Credit: NASA, ESA, AURA/Caltech, Palomar Observatory The science team consists of: D. Soderblom and E. Nelan (STScI), F. Benedict and B. Arthur (U. Texas), and B. Jones (Lick Obs.) · Public domain
A star is a giant ball of hot gas that makes its own light and heat. Stars are held together by their own gravity. Inside each star, lighter gases get squeezed into heavier ones, which releases huge amounts of energy. This is called nuclear fusion. The closest star to Earth is the Sun. Every other star you see in the night sky is much, much farther away.
Most stars are made of hydrogen and helium, the two simplest gases in the universe. At a star's center, the pressure and heat are so strong that hydrogen atoms smash together and turn into helium. The temperature in the core of the Sun reaches about 27 million degrees Fahrenheit. That energy slowly works its way out to the surface, then flies off into space as light.
Stars come in many sizes and colors. The color tells you how hot a star is. Blue stars are the hottest. White and yellow stars are in the middle. Red stars are the coolest, though "cool" here still means thousands of degrees. Our Sun is a yellow star of ordinary size. Some stars are tiny, only a little bigger than Earth. Others are so huge that if you placed them where the Sun is, they would swallow up all the inner planets.

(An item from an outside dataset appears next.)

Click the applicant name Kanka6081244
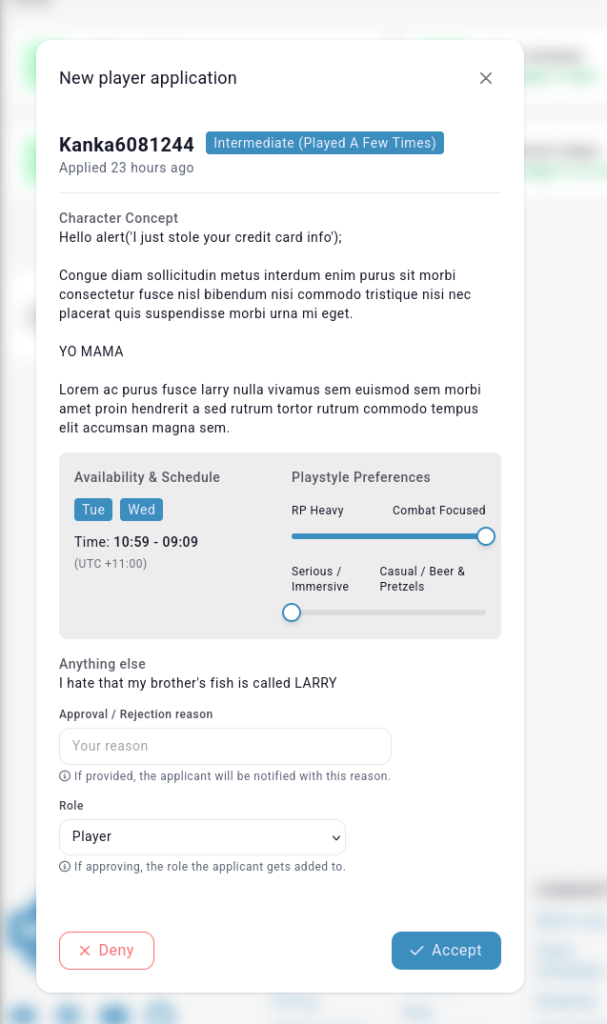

Stars are born inside giant clouds of gas and dust called nebulas. Gravity pulls the gas together until it gets hot enough to start fusion, and a new star switches on. Stars live for millions or billions of years. The Sun is about 4.6 billion years old, and it will keep shining for roughly another 5 billion years.
Stars do not last forever. When a medium star like the Sun runs out of fuel, it swells into a red giant, then shrinks into a small, dim cinder called a white dwarf. A much bigger star ends in a huge explosion called a supernova. The blast can outshine a whole galaxy for a few weeks. What is left behind may be a tiny, super-dense neutron star or a black hole.
From Earth, stars look like small points of light. That is only because they are so far away. The closest star after the Sun, called Proxima Centauri, is about 25 trillion miles from us. Light itself, the fastest thing in the universe, takes more than four years to cross that distance. When you look up on a clear night, you are seeing light that began its trip long before you were born.